= Fiona Coote =

Australian heart transplant recipient (born 1970)

Fiona Coote is a heart transplant recipient who, upon undergoing surgery, by Dr. Victor Chang, at the age of 14 on 8 April 1984, became Australia's youngest heart transplant recipient. While Coote was the fourth transplant recipient in Australia, she is only the second to survive for a significant period.

==Personal life==
Born on 3 January 1970 and growing up on a family farm, Galen, 8 km from Manilla in northern New South Wales, Coote attended a private Catholic school near Tamworth. She married in 1996.

==Heart transplant==
The procedure was performed by the Chinese–Australian cardiothoracic surgeon Dr Victor Chang. The urgency was due to complications of viral-induced tonsillitis that dramatically weakened her heart. The surgery was performed at St Vincent's Hospital, Sydney. When she later began rejecting the first heart, Coote was forced to endure a second transplant, which took place in 1986. She has enjoyed good health since.

==Post transplant==
Much of Coote's life has been spent in the public eye and she has worked for numerous charitable organisations including the Victor Chang Foundation as a Patron and the Starlight Foundation. In 1999, Coote was appointed a Member of the Order of Australia (AM) in recognition of her public awareness promotion of heart disease, and for her work raising funds for seriously and terminally ill children. Coote has also worked in promotions for Willow Valley, a cereal manufacturer, and Dairy Farmers.

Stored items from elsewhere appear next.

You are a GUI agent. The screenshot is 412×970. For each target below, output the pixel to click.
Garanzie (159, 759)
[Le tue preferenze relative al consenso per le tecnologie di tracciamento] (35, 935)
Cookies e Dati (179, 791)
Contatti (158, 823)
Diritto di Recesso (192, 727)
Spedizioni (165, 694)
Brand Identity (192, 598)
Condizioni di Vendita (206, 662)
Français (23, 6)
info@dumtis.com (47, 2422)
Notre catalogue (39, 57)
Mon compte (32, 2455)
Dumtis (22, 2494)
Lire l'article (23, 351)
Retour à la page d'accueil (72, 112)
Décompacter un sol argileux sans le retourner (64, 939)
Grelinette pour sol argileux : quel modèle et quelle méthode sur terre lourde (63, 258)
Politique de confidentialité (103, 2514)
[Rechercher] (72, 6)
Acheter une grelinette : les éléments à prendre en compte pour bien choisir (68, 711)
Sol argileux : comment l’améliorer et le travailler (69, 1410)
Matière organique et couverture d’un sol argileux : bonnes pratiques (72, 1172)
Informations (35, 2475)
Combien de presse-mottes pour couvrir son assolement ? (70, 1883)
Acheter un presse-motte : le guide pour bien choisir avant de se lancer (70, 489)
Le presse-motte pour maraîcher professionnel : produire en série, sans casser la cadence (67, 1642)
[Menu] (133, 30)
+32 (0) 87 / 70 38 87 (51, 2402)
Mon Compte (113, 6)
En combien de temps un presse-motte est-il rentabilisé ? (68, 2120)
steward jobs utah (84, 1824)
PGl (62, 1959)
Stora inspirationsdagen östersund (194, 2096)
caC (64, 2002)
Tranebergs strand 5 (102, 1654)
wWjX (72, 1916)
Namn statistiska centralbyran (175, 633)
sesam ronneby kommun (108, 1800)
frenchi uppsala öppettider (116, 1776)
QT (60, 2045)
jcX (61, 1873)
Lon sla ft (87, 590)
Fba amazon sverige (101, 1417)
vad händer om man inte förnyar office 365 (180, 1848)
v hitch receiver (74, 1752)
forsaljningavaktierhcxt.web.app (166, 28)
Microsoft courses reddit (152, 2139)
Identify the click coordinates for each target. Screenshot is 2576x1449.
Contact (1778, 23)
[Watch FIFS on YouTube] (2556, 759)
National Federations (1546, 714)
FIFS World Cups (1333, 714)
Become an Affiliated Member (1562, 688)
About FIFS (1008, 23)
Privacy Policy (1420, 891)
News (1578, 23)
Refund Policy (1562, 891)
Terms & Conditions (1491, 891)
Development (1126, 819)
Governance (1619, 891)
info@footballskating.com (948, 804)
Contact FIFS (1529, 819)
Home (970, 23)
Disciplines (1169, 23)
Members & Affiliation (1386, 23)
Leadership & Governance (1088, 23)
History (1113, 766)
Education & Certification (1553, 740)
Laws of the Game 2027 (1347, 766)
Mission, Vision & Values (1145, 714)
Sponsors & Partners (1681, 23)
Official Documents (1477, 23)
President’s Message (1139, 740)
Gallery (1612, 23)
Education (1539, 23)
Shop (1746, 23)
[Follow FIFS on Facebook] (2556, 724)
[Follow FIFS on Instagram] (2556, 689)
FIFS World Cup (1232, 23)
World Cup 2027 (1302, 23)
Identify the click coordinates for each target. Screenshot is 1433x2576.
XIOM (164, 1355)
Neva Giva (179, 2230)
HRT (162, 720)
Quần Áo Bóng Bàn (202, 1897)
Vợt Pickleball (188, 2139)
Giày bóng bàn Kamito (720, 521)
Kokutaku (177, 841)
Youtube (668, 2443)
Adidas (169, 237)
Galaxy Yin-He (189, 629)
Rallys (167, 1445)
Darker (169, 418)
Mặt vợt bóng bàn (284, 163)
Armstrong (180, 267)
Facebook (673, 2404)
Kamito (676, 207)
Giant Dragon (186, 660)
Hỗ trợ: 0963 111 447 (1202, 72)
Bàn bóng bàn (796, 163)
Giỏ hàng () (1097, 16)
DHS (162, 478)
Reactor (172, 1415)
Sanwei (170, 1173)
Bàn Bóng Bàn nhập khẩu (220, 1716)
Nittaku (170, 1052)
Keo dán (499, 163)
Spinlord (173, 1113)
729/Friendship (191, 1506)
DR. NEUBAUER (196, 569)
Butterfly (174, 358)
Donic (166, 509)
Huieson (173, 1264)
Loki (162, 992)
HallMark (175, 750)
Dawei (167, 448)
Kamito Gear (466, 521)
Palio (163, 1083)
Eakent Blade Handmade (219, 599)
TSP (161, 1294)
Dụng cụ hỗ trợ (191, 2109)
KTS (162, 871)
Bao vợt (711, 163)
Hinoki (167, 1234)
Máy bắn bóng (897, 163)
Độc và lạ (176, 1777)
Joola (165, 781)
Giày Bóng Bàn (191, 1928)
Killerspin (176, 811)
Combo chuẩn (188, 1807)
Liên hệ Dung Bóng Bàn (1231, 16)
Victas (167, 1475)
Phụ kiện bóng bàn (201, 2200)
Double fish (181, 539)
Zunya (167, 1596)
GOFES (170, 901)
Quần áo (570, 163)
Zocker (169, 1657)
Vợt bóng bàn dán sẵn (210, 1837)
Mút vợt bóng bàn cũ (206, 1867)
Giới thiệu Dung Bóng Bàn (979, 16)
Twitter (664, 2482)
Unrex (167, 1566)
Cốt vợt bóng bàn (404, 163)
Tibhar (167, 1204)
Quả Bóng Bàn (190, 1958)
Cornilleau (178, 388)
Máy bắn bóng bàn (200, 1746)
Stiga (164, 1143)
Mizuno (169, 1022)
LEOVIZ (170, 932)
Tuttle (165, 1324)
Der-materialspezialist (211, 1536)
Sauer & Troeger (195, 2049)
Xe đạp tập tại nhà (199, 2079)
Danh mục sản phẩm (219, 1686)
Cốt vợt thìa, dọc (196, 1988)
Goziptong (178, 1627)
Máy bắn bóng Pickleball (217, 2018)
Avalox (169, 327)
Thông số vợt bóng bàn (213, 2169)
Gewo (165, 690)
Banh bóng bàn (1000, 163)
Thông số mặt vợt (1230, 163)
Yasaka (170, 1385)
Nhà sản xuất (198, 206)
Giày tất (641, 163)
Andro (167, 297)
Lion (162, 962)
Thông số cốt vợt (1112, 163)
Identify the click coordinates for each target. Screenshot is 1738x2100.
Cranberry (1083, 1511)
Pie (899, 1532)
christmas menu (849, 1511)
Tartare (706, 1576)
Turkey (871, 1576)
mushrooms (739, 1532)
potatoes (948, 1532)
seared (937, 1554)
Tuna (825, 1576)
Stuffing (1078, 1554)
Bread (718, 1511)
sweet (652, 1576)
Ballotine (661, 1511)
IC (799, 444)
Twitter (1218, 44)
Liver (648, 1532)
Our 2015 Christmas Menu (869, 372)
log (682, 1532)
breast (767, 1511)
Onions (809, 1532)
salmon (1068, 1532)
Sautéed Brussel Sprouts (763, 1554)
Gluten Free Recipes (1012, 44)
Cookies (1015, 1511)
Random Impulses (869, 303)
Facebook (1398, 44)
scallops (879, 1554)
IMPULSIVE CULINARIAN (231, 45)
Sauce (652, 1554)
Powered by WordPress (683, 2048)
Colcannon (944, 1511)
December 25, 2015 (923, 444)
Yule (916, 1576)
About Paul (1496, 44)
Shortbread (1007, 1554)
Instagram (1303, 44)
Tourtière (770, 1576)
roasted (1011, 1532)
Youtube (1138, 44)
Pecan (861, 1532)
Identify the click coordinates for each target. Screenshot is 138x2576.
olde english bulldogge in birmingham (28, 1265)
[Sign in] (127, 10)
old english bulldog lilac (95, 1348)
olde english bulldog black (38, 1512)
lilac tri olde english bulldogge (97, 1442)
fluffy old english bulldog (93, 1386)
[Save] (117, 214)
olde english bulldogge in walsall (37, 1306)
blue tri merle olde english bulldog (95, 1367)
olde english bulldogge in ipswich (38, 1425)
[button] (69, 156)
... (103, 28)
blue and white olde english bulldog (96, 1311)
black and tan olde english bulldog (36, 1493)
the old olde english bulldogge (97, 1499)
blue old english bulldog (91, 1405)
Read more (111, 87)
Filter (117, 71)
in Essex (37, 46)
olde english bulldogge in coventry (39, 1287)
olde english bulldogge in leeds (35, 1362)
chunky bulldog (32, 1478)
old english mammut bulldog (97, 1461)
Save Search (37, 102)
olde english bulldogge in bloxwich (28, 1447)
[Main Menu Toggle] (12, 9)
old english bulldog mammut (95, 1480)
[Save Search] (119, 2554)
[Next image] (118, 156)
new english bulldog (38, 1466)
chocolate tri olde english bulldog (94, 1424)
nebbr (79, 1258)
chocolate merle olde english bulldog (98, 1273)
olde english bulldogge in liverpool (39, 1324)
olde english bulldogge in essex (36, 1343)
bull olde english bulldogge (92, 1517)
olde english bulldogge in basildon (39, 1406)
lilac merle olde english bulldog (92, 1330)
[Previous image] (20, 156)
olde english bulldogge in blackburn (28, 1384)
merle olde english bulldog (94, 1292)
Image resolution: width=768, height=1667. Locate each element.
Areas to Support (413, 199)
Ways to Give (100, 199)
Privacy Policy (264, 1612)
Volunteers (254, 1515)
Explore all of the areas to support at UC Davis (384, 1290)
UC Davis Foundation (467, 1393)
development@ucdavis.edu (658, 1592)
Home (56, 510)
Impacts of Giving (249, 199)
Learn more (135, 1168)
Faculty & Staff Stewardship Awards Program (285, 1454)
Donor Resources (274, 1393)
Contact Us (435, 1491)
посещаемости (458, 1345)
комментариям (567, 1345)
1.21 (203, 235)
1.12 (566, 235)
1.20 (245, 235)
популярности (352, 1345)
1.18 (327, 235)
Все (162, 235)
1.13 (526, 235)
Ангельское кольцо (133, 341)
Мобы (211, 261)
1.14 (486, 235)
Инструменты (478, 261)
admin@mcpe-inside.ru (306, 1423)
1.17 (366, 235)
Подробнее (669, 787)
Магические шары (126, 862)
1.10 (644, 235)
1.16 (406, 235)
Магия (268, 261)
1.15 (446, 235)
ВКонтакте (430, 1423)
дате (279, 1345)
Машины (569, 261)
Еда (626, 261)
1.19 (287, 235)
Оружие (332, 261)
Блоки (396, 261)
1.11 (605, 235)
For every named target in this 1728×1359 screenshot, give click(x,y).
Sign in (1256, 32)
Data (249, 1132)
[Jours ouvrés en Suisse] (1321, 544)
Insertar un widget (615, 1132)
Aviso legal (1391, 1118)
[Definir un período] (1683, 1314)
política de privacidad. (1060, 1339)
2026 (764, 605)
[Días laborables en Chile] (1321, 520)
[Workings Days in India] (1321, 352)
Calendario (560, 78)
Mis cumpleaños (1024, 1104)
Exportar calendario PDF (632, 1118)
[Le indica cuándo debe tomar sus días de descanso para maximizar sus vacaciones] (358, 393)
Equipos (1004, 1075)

As a result of her fame, Coote was approached to appear in the Australian soap Neighbours. Despite beginning rehearsals, Coote ultimately decided acting was not for her. Channel Ten publicly blamed the back down on illness but Coote later attributed it to the associated pressure to participate in interviews and publicity for the show. Coote has made a number of television appearances, including appearing in a segment on Burke's Backyard.

In 2001 a rose was named in honour of Coote. Called "Fiona's Wish", it is a hybrid tea (bush rose) and the bi-coloured blooms are cherry red, edged with gold reverse.